Really stopping blog spam - part 1
There's not a day that goes by without me receiving an email from a blog I posted to a few months back. Do these emails have any use? Are they full of new information? No. They are simply blog spam posts being sent to me.
Welcome to the latest front in the war on innocent people by spammers. Actually, this welcome is quite late in coming as the war has been on for a while now. It's just gotten worse as the blog spammers have gotten better with their technology.
There is not a single public form on the internet today that has not been scanned by a bot from a spammer. Their database of form fields and types is immense and their bots have gotten rather sophisticated. They can tell what's a name, what's an email address and what's a password in most cases despite being named different things. They can then use this information to post directly to the action page of the form with anything they want.

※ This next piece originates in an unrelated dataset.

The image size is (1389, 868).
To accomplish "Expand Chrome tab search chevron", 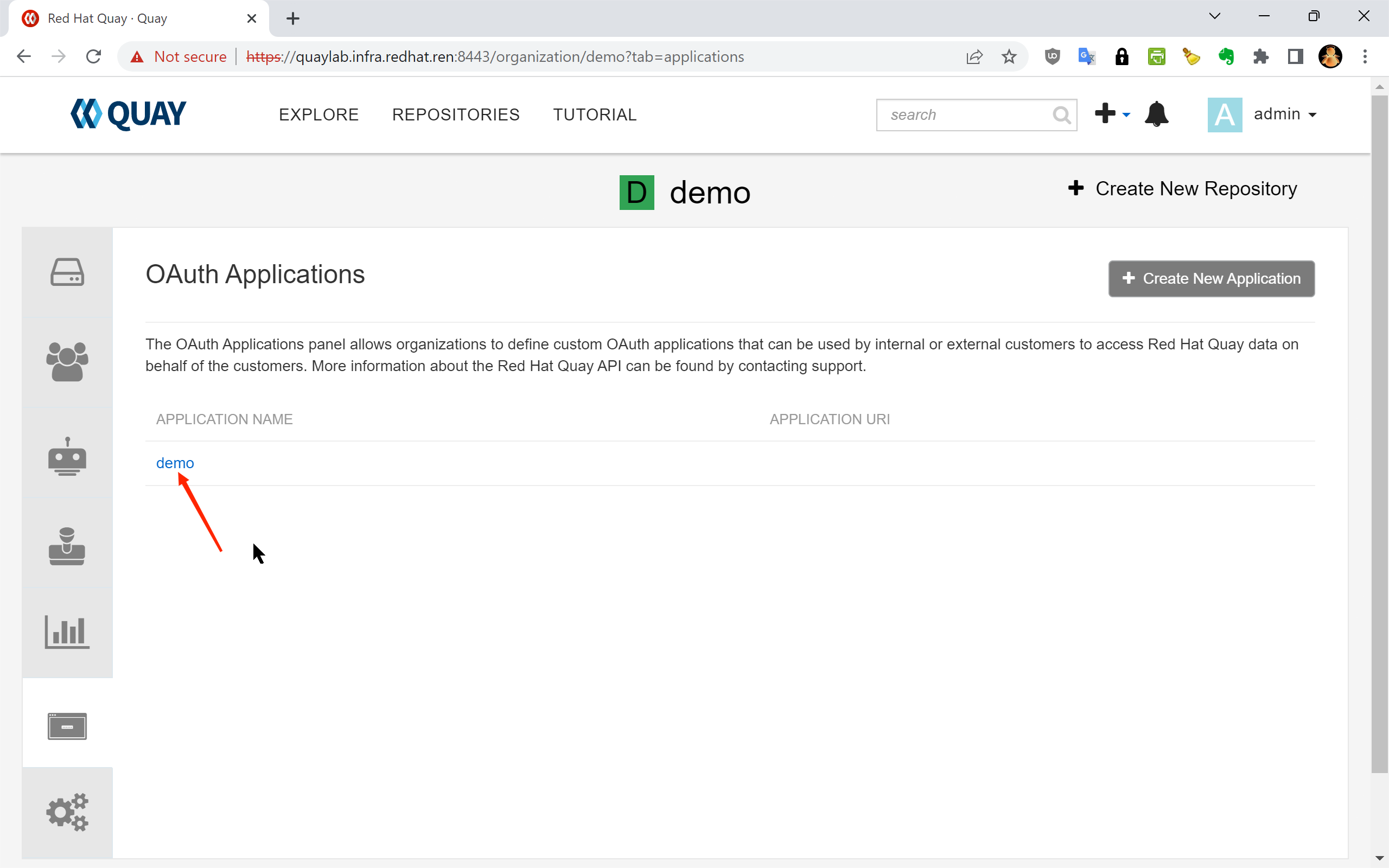I will (1214, 17).
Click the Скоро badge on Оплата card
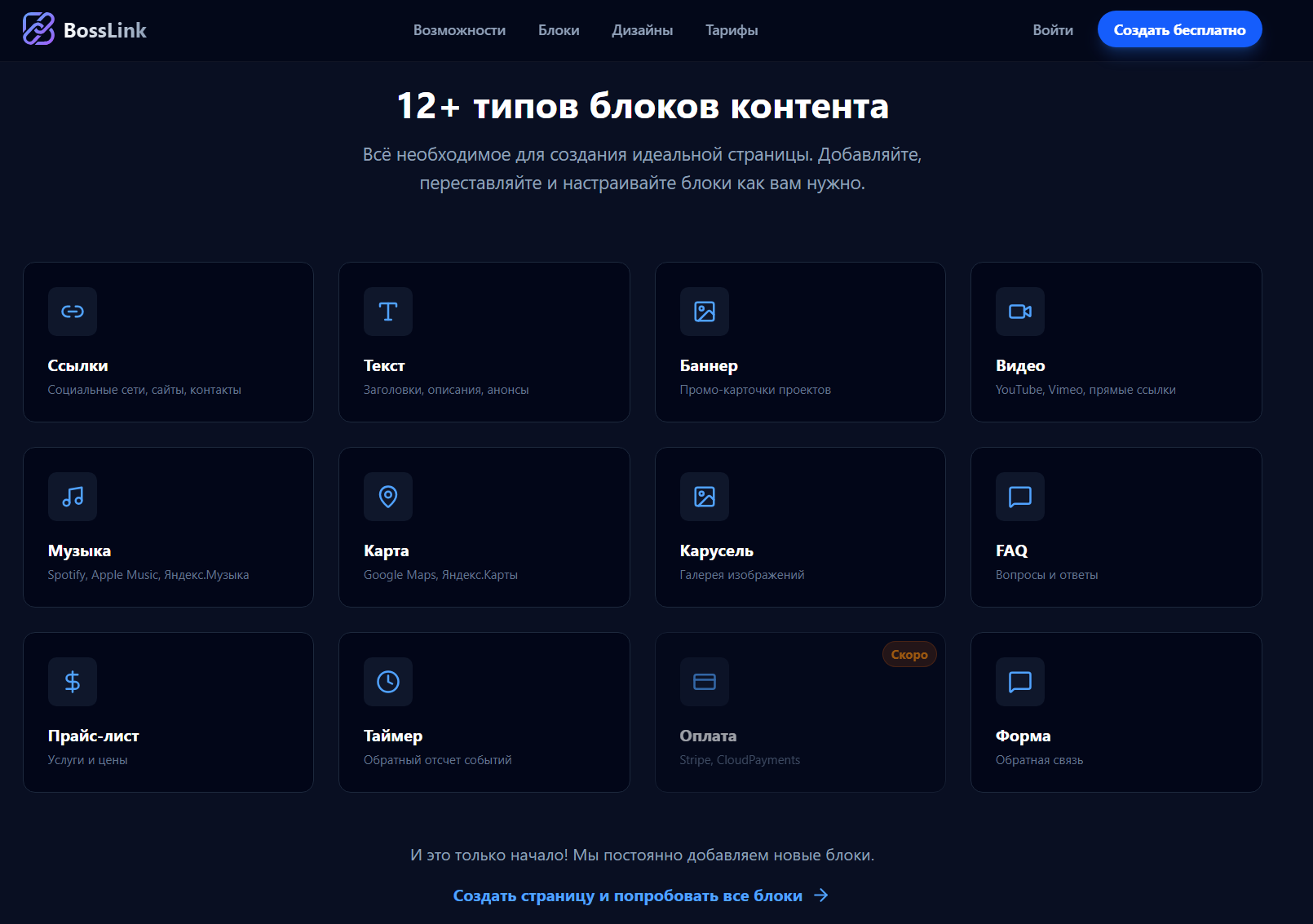The width and height of the screenshot is (1313, 924). tap(909, 654)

So now that i've sung their praise for technical ability, lets talk about how to stop them. I've come up with a few ways to do this and for the most part each works well...to a point.
The first way I'll talk about is one totally ignored by the ColdFusion community at large but is rather obvious once you think about it. Lets walk through the thoughts. A form spammer has to see a form to know what to post and where. If there's no form, there's no spam. Simple, right? But how can we have a form without a form? Maybe.....Flash?
Yes, ColdFusion has a great advantage over other languages in the fight against spam as we can create forms on the fly in flash. Forms that are in effect a flash movie and can not be seen as a form. No form, no spam.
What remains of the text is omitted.